I don’t know if Donald Trump will spend a day in jail after the Manhattan jury’s guilty verdict in that ridiculous hush-money case. I can say with pretty good confidence that Trump is not the kind of guy who is particularly worried about the outcome. In fact, he thinks it will put him back in the White House.
That was the impression I got from the billionaire and multi-million dollar Republican donor class hanging out with the former president, and likely president-elect, and now-convicted man, at his Upper East Side mansion just hours after Thursday’s abuse of the justice system.
The well-funded group of about two dozen people, some of whom were initially reluctant to support Trump for a variety of reasons, including his January 6, 2021, Capitol Hill debacle, included private equity boss Steve Schwarzman, real estate mogul Steve Witkoff, Jeff Sprecher, CEO of Intercontinental Exchange, which manages the New York Stock Exchange, and his wife, former Georgia Senator Kelly Loeffler, NFL New York Jets owner Woody Johnson, Palantir’s Jacob Helberg, supermarket and media entrepreneur John Catsimatidis and hedge fund billionaire John Paulson.
The two met at the request of Pepe Fanjul, the South Florida real estate and sugar tycoon who owns the posh venue.
Trump, who arrived a little late (for obvious reasons) accompanied by his son Eric but reportedly smiling rather than grim, began by joking with guests about what had happened in the lower Manhattan courtroom before getting down to business about how he plans to overturn the corrupt elements of Bidenism if re-elected.
All of this was discussed over a ravioli appetizer and a dinner of steak and fish (Trump, a legendary meat eater, ordered steak, although it’s unclear whether he added ketchup, his favorite condiment).
Biden’s open border fiasco garnered attention. Trump’s running mate was also a hot topic, with many endorsing his old foe Nikki Haley. Then came the administration’s weak response to the military and economic threat from China, its wokeism in supporting children in the “transition,” Biden’s apparent indifference to the continued inflation that is decimating the working class, and the rise of anti-Semitism on college campuses and in public spaces due to the Democratic Party’s left wing, which Sleepy Joe has actively supported for four years, despite his reputation as a moderate.
Addressing the issue
Trump took it all in. People were said to be outraged that a left-leaning Manhattan district attorney could interfere in a national election. Trump’s other legal problems, and the possibility that some of them may end up before the Supreme Court, were also discussed.
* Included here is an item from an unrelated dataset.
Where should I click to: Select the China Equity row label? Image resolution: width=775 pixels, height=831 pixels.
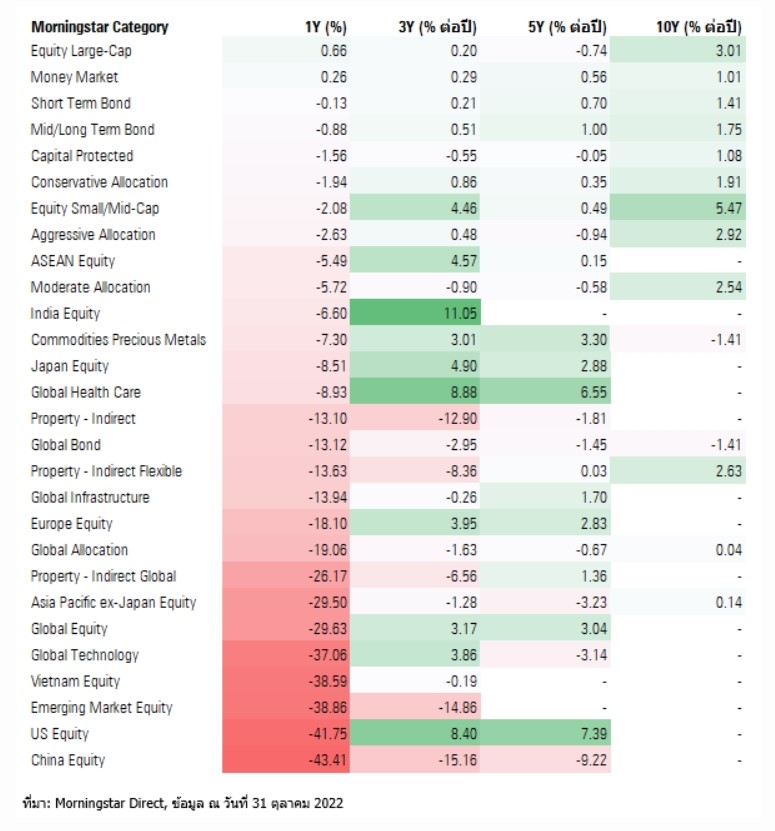tap(68, 760)
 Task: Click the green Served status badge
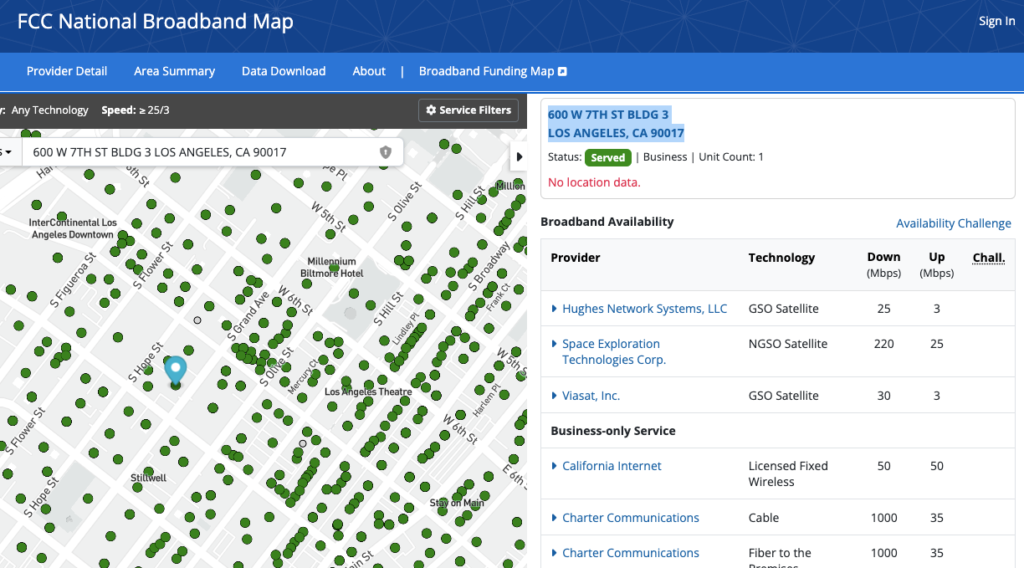click(607, 158)
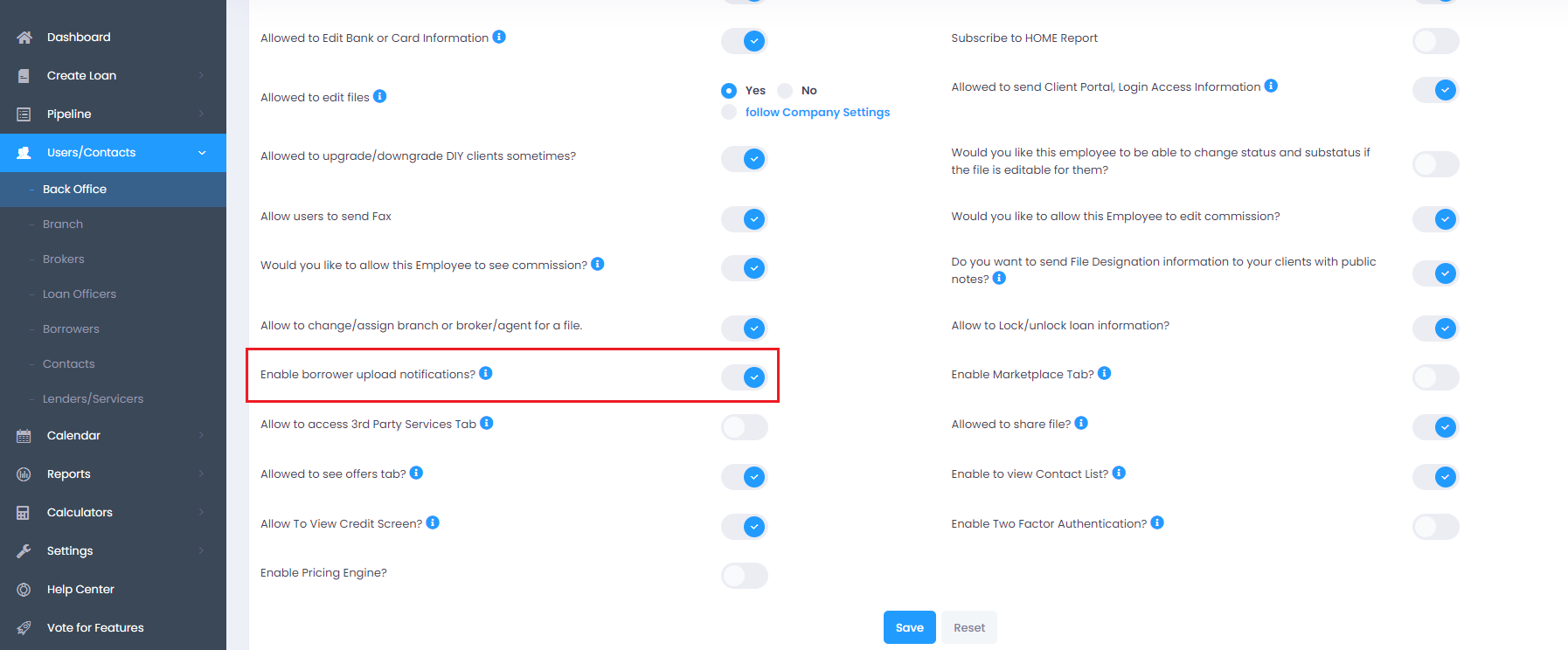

He offered some typical Trumpian details about how he plans to address the issue, which, despite his insane “Truth Social” feed, nobody argued given his track record of peace and prosperity so far.
“We spoke for two hours,” one attendee said, “and all explained that, given the dangerous direction the country is taking under Biden, we need Trump to win, and we said we’re prepared to do whatever we can to support him.”
Donors have flocked to the Trump campaign (and have pledged an estimated $30 million to the campaign) not only because they see the lawsuit brought by left-wing District Attorney Alvin Bragg (which essentially turned 34 false charges into felony charges) as a politically motivated smear campaign, but also because they view the other cases against Trump in the same light of a political witch hunt. They are increasingly ready to fight back with their bank accounts on the line.
What they fear most of all is the alternative: an ill-fated administration of Sleepy Joe Biden, an existential threat to the nation.
Again, the attendees were not necessarily Trump supporters. Schwarzman, a longtime Republican donor, was until recently a Trump skeptic after Jan. 6. As this column first predicted, it was campus anti-Semitism, fueled by parts of the Democratic Party and by Biden’s merely reluctant support for Israel’s eradication of Hamas fanatics after Oct. 7, that turned Schwarzman into a born-again Trump supporter.
He said it at the dinner. And so did everyone else there. They think the prosecutors’ case is a farce, the trial a sham, a non-criminal case about hush money to porn stars, brought before a left-leaning judge by a bad prosecutor funded by Soros who cut police budgets, all to bring down the Democrats’ most hated target.
They also genuinely believe Biden has succumbed to evil, left-wing elements in his party. Biden needs to resign, as does his foolish vice president, Kamala Harris, whose fragile mental health means that if re-elected, she will likely serve out a full term as a barely conscious president.
Meanwhile, the former president is acting as if he plans to run for president again. Bragg’s ruling has galvanized public support and money is pouring in from donors big and small. The Trump campaign expects to raise an estimated $150 million in the coming days.
Even before the verdict, Mr. Trump had been talking to his inner circle — a dozen or so business and political figures who are even closer to him than he normally is to Elon Musk — not about what food would be like in prison, but about who would help him run the government once he reclaimed the White House.
It was once thought that Trump’s erratic personality and erratic behavior as president would cause experienced voters to flee from him if he were re-elected. And so, January 6th came.
The opposite is happening now. Four years of Sleepy Joe will make that happen.
Charles Gasparino is the author of the upcoming book “Go Woke, Go Broke: The Inside Story on the Radicalization of Corporate America.”